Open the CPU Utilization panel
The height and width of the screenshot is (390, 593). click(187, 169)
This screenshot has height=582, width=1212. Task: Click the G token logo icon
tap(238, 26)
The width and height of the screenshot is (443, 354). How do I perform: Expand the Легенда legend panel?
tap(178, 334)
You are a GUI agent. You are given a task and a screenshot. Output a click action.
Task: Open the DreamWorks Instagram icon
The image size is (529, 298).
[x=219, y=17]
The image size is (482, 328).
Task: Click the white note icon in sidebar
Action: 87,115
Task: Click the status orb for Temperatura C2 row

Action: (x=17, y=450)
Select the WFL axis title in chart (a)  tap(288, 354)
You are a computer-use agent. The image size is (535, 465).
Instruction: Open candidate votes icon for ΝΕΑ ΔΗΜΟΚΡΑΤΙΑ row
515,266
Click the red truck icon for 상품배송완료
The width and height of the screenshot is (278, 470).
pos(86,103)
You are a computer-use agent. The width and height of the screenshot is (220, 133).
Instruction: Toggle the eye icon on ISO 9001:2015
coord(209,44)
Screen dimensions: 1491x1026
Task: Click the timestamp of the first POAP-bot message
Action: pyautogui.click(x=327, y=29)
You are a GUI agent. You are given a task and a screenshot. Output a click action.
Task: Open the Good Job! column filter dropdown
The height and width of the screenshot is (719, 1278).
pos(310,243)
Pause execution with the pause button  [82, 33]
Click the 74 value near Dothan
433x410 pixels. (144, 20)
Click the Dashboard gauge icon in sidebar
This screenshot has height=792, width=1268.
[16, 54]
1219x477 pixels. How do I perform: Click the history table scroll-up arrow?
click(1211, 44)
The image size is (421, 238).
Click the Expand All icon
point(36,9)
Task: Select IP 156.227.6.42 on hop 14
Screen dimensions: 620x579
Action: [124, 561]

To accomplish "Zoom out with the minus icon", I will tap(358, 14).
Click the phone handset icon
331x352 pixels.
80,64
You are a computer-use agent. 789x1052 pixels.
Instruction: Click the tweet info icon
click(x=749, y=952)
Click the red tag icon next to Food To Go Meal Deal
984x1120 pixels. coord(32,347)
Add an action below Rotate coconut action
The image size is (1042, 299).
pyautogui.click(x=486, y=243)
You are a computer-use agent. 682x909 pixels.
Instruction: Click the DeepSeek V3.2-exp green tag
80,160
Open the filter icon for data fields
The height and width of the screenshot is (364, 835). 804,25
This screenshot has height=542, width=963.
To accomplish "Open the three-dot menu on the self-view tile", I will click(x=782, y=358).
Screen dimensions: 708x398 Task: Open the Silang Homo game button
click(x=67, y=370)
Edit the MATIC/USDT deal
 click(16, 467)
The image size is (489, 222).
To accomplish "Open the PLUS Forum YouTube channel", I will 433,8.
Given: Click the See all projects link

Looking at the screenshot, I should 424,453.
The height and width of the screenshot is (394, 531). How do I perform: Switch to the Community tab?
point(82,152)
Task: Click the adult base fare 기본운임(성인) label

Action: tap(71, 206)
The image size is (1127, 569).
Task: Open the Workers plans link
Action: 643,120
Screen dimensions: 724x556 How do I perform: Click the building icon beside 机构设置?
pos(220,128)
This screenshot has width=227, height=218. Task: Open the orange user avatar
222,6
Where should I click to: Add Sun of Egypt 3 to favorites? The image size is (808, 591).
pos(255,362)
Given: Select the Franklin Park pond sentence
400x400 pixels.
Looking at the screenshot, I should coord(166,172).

◇ ◇ ◇ ◇

Would you reproduce the material above exactly as it reads?

Open the CPU Utilization panel
The height and width of the screenshot is (390, 593). click(187, 169)
This screenshot has height=582, width=1212. Task: Click the G token logo icon
tap(238, 26)
The width and height of the screenshot is (443, 354). How do I perform: Expand the Легенда legend panel?
tap(178, 334)
You are a GUI agent. You are given a task and a screenshot. Output a click action.
Task: Open the DreamWorks Instagram icon
The image size is (529, 298).
[x=219, y=17]
The image size is (482, 328).
Task: Click the white note icon in sidebar
Action: 87,115
Task: Click the status orb for Temperatura C2 row

Action: (x=17, y=450)
Select the WFL axis title in chart (a)  tap(288, 354)
You are a computer-use agent. The image size is (535, 465).
Instruction: Open candidate votes icon for ΝΕΑ ΔΗΜΟΚΡΑΤΙΑ row
515,266
Click the red truck icon for 상품배송완료
The width and height of the screenshot is (278, 470).
pos(86,103)
You are a computer-use agent. The width and height of the screenshot is (220, 133).
Instruction: Toggle the eye icon on ISO 9001:2015
coord(209,44)
Screen dimensions: 1491x1026
Task: Click the timestamp of the first POAP-bot message
Action: pyautogui.click(x=327, y=29)
You are a GUI agent. You are given a task and a screenshot. Output a click action.
Task: Open the Good Job! column filter dropdown
The height and width of the screenshot is (719, 1278).
pos(310,243)
Pause execution with the pause button  [82, 33]
Click the 74 value near Dothan
433x410 pixels. (144, 20)
Click the Dashboard gauge icon in sidebar
This screenshot has height=792, width=1268.
[16, 54]
1219x477 pixels. How do I perform: Click the history table scroll-up arrow?
click(1211, 44)
The image size is (421, 238).
Click the Expand All icon
point(36,9)
Task: Select IP 156.227.6.42 on hop 14
Screen dimensions: 620x579
Action: [124, 561]

To accomplish "Zoom out with the minus icon", I will tap(358, 14).
Click the phone handset icon
331x352 pixels.
80,64
You are a computer-use agent. 789x1052 pixels.
Instruction: Click the tweet info icon
click(x=749, y=952)
Click the red tag icon next to Food To Go Meal Deal
984x1120 pixels. coord(32,347)
Add an action below Rotate coconut action
The image size is (1042, 299).
pyautogui.click(x=486, y=243)
You are a computer-use agent. 682x909 pixels.
Instruction: Click the DeepSeek V3.2-exp green tag
80,160
Open the filter icon for data fields
The height and width of the screenshot is (364, 835). 804,25
This screenshot has height=542, width=963.
To accomplish "Open the three-dot menu on the self-view tile", I will click(x=782, y=358).
Screen dimensions: 708x398 Task: Open the Silang Homo game button
click(x=67, y=370)
Edit the MATIC/USDT deal
 click(16, 467)
The image size is (489, 222).
To accomplish "Open the PLUS Forum YouTube channel", I will 433,8.
Given: Click the See all projects link

Looking at the screenshot, I should 424,453.
The height and width of the screenshot is (394, 531). How do I perform: Switch to the Community tab?
point(82,152)
Task: Click the adult base fare 기본운임(성인) label

Action: tap(71, 206)
The image size is (1127, 569).
Task: Open the Workers plans link
Action: 643,120
Screen dimensions: 724x556 How do I perform: Click the building icon beside 机构设置?
pos(220,128)
This screenshot has width=227, height=218. Task: Open the orange user avatar
222,6
Where should I click to: Add Sun of Egypt 3 to favorites? The image size is (808, 591).
pos(255,362)
Given: Select the Franklin Park pond sentence
400x400 pixels.
Looking at the screenshot, I should coord(166,172).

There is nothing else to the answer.